DATA TO PROCESS:

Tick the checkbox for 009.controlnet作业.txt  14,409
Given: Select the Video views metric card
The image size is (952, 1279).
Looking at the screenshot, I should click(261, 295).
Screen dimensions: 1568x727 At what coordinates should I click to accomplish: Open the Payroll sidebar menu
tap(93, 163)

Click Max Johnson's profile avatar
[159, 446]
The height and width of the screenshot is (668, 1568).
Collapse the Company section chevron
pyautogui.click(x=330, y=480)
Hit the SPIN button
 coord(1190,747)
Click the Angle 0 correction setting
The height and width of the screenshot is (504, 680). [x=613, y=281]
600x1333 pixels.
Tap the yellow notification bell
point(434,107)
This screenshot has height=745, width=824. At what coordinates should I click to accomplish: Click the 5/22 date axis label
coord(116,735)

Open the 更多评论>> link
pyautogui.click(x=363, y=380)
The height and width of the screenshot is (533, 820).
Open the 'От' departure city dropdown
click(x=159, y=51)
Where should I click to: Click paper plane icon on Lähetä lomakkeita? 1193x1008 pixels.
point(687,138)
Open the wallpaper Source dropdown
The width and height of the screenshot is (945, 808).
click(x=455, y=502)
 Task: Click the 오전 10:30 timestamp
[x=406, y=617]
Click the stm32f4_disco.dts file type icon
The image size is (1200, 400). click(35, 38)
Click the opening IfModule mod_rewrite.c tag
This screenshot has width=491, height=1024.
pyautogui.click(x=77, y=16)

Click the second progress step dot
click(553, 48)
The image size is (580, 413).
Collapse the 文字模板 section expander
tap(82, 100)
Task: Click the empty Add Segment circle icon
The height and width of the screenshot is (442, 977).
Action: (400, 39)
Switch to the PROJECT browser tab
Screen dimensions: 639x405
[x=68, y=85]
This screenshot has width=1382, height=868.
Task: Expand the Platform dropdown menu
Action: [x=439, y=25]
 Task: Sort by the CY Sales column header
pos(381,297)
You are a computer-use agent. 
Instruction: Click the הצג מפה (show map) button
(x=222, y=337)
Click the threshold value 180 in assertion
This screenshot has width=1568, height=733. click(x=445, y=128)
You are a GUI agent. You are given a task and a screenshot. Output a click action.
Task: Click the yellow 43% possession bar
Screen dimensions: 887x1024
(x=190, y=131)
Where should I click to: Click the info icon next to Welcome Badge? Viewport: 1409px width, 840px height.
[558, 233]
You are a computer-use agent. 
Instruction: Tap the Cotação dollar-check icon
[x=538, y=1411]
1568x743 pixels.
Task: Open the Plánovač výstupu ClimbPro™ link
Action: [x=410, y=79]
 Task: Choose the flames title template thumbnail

THE PROBLEM: Write out every entry verbatim.

SOLUTION TO THE PROBLEM:
Tick the checkbox for 009.controlnet作业.txt  14,409
Given: Select the Video views metric card
The image size is (952, 1279).
Looking at the screenshot, I should click(261, 295).
Screen dimensions: 1568x727 At what coordinates should I click to accomplish: Open the Payroll sidebar menu
tap(93, 163)

Click Max Johnson's profile avatar
[159, 446]
The height and width of the screenshot is (668, 1568).
Collapse the Company section chevron
pyautogui.click(x=330, y=480)
Hit the SPIN button
 coord(1190,747)
Click the Angle 0 correction setting
The height and width of the screenshot is (504, 680). [x=613, y=281]
600x1333 pixels.
Tap the yellow notification bell
point(434,107)
This screenshot has height=745, width=824. At what coordinates should I click to accomplish: Click the 5/22 date axis label
coord(116,735)

Open the 更多评论>> link
pyautogui.click(x=363, y=380)
The height and width of the screenshot is (533, 820).
Open the 'От' departure city dropdown
click(x=159, y=51)
Where should I click to: Click paper plane icon on Lähetä lomakkeita? 1193x1008 pixels.
point(687,138)
Open the wallpaper Source dropdown
The width and height of the screenshot is (945, 808).
click(x=455, y=502)
 Task: Click the 오전 10:30 timestamp
[x=406, y=617]
Click the stm32f4_disco.dts file type icon
The image size is (1200, 400). click(35, 38)
Click the opening IfModule mod_rewrite.c tag
This screenshot has width=491, height=1024.
pyautogui.click(x=77, y=16)

Click the second progress step dot
click(553, 48)
The image size is (580, 413).
Collapse the 文字模板 section expander
tap(82, 100)
Task: Click the empty Add Segment circle icon
The height and width of the screenshot is (442, 977).
Action: (400, 39)
Switch to the PROJECT browser tab
Screen dimensions: 639x405
[x=68, y=85]
This screenshot has width=1382, height=868.
Task: Expand the Platform dropdown menu
Action: [x=439, y=25]
 Task: Sort by the CY Sales column header
pos(381,297)
You are a computer-use agent. 
Instruction: Click the הצג מפה (show map) button
(x=222, y=337)
Click the threshold value 180 in assertion
This screenshot has width=1568, height=733. click(x=445, y=128)
You are a GUI agent. You are given a task and a screenshot. Output a click action.
Task: Click the yellow 43% possession bar
Screen dimensions: 887x1024
(x=190, y=131)
Where should I click to: Click the info icon next to Welcome Badge? Viewport: 1409px width, 840px height.
[558, 233]
You are a computer-use agent. 
Instruction: Tap the Cotação dollar-check icon
[x=538, y=1411]
1568x743 pixels.
Task: Open the Plánovač výstupu ClimbPro™ link
Action: [x=410, y=79]
 Task: Choose the flames title template thumbnail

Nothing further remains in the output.